Прощай, Грушовка! (Василевская) - страница 49

Это Лёдзя стояла у стены, закрыв глаза, скрестив руки на груди. Она прощалась со своими дочурками, убивалась, что покидает их одних на этом свете.

Внезапно кто-то постучал в дверь. Потом мы услышали немецкую речь и лязг железа — открывали замок. Вошел немец.

— Кто из вас полька? — спросил он по-польски.

Мама ответила тоже по-польски:

— Мы тут все поляки — я, и моя подруга, и моя дочка.

«Почему она так говорит? — мелькнула у меня мысль, — Мы ж белорусы. Только мама и Лёдзя умеют разговаривать по-польски».

Луч фонарика скользнул по моему лицу, на мгновение осветил мамино лицо и остановился, наконец, на Лёдзе.

— Я могу узнать, откуда пани? Я хочу вам помочь.

— Из Минска. Мы голодаем. Ходили в деревню за продуктами, — торопливо начала рассказывать мама. — И документы у нас есть. Их даже и смотреть не стали. Заперли здесь, а за что — неизвестно.

Поляк слушал маму, в то же время о чем-то размышляя. Потом обратился к Лёдзе:

— Я скажу, что вы мои знакомые. Я могу так сказать?

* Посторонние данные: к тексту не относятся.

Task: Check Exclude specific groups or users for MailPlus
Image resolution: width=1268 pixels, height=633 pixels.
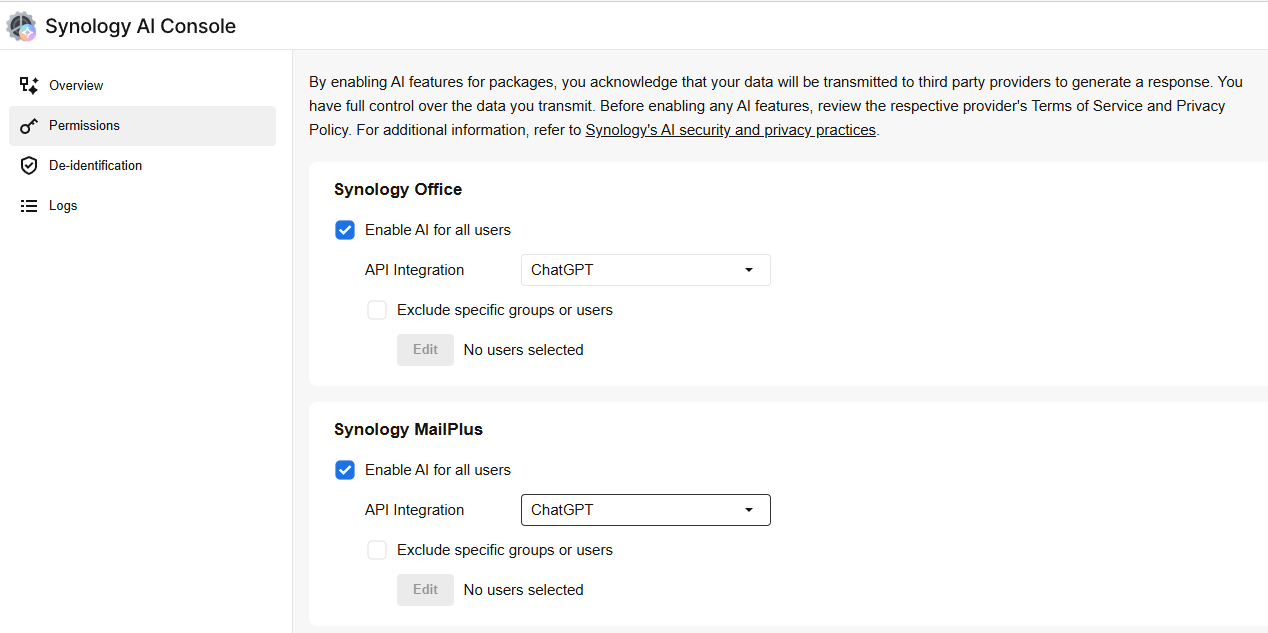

— Можете, — быстро согласилась мама.

Поляк вышел. Я смотрела то на маму, то на Лёдзю. Нас хотели расстрелять. А теперь… Может, и не расстреляют?

Дверь осталась открытой, но часовой все еще стоял возле нас. Через некоторое время поляк вернулся и что-то сказал часовому, потом обратился к нам.

— Прошу пани. — Он склонил голову в полупоклоне, приглашая нас выйти. — Прошу в покои, пани замерзли.

Он открыл дверь дома, и мы со страхом, точно во сне, переступили порог. В комнате было много немцев. Посередине стояла железная печка, в ней ярко горели дрова.

Наверху, на противне, лежал большой зажаренный гусь. Жир стекал на противень, солдат брал его ложкой и снова поливал.

У стола суетилась хозяйка дома, расставляла тарелки, резала хлеб. Делала она все это с лихорадочной поспешностью.

Хозяйка поставила на стол вареную картошку. Немцы во главе с офицером сели за стол. Они не обращали на нас внимания, будто и не собирались никого расстреливать.

Мы спрятались за печь, присели на лавку. Наш избавитель куда-то отлучился.

Вернувшись, он подошел к Лёдзе:

— Поезд отправится утром. Поедем вместе, я договорился…

На рассвете он посадил нас в товарный вагон, доверху забитый тюками сена.

— Эрик Потоцкий, — отрекомендовался он, когда поезд тронулся.

— Потоцкий? — переспросила Лёдзя. — Так вы граф?

— Нет, только однофамилец.

На стыках рельсов постукивали колеса, иногда поезд останавливался, подолгу стоял среди поля и снова быстро мчался, будто торопился куда-то.

— Я работаю теперь на железной дороге в Минске, — говорил Эрик, — и живу в Минске. Очутился я здесь случайно, поезд остановился на ночь. В этих местах партизаны. Немцы, задержавшие вас, полевая жандармерия. Они долго не разбираются. Вас могли расстрелять.